▸ **Stored rows**:
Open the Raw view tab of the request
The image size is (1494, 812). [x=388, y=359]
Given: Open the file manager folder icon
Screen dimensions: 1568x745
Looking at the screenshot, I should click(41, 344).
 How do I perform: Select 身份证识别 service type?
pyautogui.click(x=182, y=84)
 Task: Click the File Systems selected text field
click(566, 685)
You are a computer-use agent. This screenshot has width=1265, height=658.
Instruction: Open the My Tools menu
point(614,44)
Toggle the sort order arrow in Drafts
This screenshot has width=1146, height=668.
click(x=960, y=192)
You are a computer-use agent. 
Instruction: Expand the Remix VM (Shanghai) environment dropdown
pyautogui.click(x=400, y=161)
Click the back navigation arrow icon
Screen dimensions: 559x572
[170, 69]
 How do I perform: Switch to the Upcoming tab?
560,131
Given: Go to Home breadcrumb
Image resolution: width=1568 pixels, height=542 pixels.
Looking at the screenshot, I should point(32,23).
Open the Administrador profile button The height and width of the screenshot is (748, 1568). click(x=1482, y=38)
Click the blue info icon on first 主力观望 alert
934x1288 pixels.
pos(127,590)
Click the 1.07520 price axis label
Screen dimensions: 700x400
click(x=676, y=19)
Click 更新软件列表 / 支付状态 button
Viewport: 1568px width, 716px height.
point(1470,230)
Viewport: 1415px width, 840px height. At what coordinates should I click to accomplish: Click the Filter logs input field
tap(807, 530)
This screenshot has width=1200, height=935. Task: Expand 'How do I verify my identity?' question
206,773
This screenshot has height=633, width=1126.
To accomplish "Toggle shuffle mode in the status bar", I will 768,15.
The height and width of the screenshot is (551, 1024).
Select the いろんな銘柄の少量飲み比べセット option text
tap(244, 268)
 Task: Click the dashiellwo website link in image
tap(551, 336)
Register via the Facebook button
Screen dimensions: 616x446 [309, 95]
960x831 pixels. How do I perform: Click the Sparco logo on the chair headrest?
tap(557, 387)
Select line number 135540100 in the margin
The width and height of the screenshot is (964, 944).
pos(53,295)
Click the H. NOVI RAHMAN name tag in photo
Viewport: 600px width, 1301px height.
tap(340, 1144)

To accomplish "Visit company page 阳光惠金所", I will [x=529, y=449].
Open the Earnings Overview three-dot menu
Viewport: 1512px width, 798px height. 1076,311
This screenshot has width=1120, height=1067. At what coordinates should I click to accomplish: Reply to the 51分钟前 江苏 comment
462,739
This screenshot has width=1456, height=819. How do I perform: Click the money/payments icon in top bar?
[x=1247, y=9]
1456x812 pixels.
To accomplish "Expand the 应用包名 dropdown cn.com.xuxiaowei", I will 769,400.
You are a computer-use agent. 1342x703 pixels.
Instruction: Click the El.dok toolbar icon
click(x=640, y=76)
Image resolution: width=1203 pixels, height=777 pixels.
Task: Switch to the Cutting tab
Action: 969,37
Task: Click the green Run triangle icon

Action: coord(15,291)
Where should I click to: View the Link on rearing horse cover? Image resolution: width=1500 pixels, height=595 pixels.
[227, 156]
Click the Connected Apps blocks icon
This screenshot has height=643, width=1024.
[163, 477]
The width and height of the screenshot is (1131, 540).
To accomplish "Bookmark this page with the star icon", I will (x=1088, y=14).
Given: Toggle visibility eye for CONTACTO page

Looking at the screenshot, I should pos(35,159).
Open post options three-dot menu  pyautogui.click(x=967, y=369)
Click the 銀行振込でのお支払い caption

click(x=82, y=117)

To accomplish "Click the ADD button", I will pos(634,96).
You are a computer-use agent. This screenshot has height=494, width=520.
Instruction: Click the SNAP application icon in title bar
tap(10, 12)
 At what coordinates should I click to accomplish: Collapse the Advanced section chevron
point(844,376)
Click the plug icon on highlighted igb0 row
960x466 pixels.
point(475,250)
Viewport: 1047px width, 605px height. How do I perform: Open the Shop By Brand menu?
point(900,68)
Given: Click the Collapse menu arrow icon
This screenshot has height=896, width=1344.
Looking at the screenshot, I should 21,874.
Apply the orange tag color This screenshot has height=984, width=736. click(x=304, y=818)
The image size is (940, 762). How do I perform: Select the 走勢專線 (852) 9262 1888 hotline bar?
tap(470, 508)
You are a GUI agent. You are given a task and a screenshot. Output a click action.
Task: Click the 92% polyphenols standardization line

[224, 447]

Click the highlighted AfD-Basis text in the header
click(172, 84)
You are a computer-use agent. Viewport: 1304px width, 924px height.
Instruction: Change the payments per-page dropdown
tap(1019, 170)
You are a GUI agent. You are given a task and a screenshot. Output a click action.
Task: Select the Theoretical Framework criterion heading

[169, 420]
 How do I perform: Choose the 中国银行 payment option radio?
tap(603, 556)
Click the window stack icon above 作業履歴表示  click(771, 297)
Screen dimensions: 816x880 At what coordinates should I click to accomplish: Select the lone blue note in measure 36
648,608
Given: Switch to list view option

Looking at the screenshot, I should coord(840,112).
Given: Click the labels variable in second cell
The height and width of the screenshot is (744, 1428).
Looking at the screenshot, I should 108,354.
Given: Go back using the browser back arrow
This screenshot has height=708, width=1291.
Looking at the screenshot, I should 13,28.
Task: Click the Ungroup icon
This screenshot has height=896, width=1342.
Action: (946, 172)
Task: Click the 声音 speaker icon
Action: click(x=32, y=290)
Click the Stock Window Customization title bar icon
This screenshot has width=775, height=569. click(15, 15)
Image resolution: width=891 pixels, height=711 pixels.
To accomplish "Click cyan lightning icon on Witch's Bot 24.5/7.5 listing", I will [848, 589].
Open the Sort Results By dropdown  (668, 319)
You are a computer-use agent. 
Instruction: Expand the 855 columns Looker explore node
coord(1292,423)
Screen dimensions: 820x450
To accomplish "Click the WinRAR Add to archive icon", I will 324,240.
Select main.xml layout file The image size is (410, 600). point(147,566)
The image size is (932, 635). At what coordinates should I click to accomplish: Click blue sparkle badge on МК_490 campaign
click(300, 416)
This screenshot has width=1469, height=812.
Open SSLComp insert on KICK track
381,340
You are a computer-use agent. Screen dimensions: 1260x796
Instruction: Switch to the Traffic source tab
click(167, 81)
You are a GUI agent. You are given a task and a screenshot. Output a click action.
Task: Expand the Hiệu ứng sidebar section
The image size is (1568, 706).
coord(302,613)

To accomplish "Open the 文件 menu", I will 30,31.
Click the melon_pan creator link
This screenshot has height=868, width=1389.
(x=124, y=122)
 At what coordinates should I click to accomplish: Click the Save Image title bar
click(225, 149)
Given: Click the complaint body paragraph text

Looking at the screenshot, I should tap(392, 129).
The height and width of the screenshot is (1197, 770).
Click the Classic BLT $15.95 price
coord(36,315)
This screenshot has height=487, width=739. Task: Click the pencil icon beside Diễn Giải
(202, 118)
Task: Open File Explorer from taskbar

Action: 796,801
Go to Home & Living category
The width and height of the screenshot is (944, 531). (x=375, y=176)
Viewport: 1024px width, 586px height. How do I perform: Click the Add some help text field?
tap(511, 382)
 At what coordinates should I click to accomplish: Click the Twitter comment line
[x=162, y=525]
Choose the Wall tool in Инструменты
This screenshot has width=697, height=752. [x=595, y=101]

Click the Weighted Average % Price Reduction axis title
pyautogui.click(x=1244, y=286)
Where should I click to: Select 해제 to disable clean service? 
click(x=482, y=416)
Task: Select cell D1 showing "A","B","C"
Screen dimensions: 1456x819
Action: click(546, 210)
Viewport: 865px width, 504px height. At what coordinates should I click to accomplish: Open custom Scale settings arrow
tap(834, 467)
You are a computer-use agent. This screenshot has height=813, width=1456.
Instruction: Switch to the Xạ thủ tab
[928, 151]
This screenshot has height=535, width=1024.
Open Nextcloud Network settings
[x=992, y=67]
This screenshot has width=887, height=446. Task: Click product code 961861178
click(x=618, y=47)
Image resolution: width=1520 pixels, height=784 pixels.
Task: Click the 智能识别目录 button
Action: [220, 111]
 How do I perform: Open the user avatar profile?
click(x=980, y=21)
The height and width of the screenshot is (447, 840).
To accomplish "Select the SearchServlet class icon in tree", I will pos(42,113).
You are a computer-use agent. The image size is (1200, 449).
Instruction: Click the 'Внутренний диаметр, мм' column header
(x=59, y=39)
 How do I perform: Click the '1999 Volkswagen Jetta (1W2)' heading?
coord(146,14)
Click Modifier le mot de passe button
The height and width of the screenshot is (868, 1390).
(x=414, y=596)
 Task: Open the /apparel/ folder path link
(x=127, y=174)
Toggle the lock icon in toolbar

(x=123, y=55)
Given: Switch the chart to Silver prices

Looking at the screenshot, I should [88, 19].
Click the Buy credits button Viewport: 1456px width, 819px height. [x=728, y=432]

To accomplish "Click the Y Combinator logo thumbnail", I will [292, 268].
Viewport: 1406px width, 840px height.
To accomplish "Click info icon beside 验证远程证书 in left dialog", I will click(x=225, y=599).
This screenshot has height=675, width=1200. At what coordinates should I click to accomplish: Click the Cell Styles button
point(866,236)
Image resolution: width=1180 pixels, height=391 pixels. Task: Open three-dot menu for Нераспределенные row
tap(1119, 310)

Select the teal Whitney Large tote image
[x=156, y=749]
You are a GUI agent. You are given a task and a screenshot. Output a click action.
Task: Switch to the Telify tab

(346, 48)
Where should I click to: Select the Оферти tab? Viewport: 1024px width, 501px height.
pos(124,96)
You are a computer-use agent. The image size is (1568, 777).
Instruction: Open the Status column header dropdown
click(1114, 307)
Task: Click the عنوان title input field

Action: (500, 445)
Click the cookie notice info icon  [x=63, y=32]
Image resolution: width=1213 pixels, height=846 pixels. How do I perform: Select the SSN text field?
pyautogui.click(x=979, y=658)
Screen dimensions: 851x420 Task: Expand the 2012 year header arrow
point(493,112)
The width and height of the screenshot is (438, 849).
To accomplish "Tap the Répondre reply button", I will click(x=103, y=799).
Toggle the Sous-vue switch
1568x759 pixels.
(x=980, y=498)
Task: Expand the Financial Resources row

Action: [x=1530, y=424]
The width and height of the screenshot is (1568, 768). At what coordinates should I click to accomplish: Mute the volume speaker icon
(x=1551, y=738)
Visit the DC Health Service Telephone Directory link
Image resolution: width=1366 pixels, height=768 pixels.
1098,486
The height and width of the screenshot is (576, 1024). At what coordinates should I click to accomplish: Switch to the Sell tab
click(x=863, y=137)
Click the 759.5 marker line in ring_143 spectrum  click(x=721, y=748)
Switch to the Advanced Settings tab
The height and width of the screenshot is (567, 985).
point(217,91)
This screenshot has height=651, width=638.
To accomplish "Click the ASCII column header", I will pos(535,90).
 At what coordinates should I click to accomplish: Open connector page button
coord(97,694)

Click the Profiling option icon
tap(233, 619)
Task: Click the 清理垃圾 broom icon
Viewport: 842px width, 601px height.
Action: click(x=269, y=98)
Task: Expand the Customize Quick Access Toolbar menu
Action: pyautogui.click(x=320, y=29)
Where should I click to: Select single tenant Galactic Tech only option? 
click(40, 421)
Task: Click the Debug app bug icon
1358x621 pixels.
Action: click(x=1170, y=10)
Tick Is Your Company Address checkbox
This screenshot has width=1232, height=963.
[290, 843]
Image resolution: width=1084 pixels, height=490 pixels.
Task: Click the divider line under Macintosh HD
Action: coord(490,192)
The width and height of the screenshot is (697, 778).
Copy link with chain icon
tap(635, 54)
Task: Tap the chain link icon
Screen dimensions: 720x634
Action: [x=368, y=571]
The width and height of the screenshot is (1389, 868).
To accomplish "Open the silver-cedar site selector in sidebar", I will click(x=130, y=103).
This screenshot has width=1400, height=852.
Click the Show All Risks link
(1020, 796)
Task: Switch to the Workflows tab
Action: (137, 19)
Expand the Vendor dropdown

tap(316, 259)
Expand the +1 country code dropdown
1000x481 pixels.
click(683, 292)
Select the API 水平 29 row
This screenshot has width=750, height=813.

▸ **Instructions to follow**:
Pull out every line in the listing above that contains the string "point". Case counts, so match only lines where the capitalization is the same.

▸ **Solution**:
point(614,44)
Looking at the screenshot, I should point(32,23).
point(1470,230)
point(844,376)
point(475,250)
point(900,68)
Select main.xml layout file The image size is (410, 600). point(147,566)
point(866,236)
point(493,112)
point(217,91)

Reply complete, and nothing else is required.